_What is required_
Every single entry should be printed exactly.

(Source records)
==========
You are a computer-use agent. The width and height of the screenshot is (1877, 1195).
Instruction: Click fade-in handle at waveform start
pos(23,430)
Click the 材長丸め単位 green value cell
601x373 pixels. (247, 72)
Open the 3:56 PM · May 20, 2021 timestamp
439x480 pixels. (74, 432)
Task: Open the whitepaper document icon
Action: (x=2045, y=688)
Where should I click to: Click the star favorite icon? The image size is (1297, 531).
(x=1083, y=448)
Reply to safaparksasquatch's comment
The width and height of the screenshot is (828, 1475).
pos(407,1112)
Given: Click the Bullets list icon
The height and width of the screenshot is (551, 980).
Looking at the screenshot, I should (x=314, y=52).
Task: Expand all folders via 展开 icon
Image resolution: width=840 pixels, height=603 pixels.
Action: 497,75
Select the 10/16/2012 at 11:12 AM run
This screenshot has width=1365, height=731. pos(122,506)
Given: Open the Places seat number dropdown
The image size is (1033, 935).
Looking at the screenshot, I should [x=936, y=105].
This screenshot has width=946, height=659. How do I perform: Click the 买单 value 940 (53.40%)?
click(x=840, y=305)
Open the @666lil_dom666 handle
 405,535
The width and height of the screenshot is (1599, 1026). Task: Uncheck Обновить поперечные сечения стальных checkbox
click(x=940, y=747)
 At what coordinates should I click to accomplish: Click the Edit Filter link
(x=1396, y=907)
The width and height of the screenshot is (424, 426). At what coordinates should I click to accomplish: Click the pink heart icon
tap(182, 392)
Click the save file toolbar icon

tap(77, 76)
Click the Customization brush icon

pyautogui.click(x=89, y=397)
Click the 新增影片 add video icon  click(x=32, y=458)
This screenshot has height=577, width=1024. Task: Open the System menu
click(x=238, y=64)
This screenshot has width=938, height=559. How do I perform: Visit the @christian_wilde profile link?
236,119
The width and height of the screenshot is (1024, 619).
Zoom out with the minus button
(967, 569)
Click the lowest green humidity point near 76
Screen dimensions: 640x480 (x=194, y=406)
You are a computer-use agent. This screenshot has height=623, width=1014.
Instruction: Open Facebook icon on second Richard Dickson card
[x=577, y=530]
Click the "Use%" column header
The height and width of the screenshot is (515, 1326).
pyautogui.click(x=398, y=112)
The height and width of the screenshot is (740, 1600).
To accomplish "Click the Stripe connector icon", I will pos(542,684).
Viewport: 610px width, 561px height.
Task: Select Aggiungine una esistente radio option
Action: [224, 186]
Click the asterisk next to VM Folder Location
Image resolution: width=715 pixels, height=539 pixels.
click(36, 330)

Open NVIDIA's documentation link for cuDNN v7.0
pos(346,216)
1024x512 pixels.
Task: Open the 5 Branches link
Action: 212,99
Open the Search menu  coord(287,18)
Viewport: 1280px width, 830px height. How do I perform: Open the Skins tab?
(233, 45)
==========
_Your response_
You are a computer-use agent. The width and height of the screenshot is (1877, 1195).
Instruction: Click fade-in handle at waveform start
pos(23,430)
Click the 材長丸め単位 green value cell
601x373 pixels. (247, 72)
Open the 3:56 PM · May 20, 2021 timestamp
439x480 pixels. (74, 432)
Task: Open the whitepaper document icon
Action: (x=2045, y=688)
Where should I click to: Click the star favorite icon? The image size is (1297, 531).
(x=1083, y=448)
Reply to safaparksasquatch's comment
The width and height of the screenshot is (828, 1475).
pos(407,1112)
Given: Click the Bullets list icon
The height and width of the screenshot is (551, 980).
Looking at the screenshot, I should (x=314, y=52).
Task: Expand all folders via 展开 icon
Image resolution: width=840 pixels, height=603 pixels.
Action: 497,75
Select the 10/16/2012 at 11:12 AM run
This screenshot has width=1365, height=731. pos(122,506)
Given: Open the Places seat number dropdown
The image size is (1033, 935).
Looking at the screenshot, I should [x=936, y=105].
This screenshot has width=946, height=659. How do I perform: Click the 买单 value 940 (53.40%)?
click(x=840, y=305)
Open the @666lil_dom666 handle
 405,535
The width and height of the screenshot is (1599, 1026). Task: Uncheck Обновить поперечные сечения стальных checkbox
click(x=940, y=747)
 At what coordinates should I click to accomplish: Click the Edit Filter link
(x=1396, y=907)
The width and height of the screenshot is (424, 426). At what coordinates should I click to accomplish: Click the pink heart icon
tap(182, 392)
Click the save file toolbar icon

tap(77, 76)
Click the Customization brush icon

pyautogui.click(x=89, y=397)
Click the 新增影片 add video icon  click(x=32, y=458)
This screenshot has height=577, width=1024. Task: Open the System menu
click(x=238, y=64)
This screenshot has width=938, height=559. How do I perform: Visit the @christian_wilde profile link?
236,119
The width and height of the screenshot is (1024, 619).
Zoom out with the minus button
(967, 569)
Click the lowest green humidity point near 76
Screen dimensions: 640x480 (x=194, y=406)
You are a computer-use agent. This screenshot has height=623, width=1014.
Instruction: Open Facebook icon on second Richard Dickson card
[x=577, y=530]
Click the "Use%" column header
The height and width of the screenshot is (515, 1326).
pyautogui.click(x=398, y=112)
The height and width of the screenshot is (740, 1600).
To accomplish "Click the Stripe connector icon", I will pos(542,684).
Viewport: 610px width, 561px height.
Task: Select Aggiungine una esistente radio option
Action: [224, 186]
Click the asterisk next to VM Folder Location
Image resolution: width=715 pixels, height=539 pixels.
click(36, 330)

Open NVIDIA's documentation link for cuDNN v7.0
pos(346,216)
1024x512 pixels.
Task: Open the 5 Branches link
Action: 212,99
Open the Search menu  coord(287,18)
Viewport: 1280px width, 830px height. How do I perform: Open the Skins tab?
(233, 45)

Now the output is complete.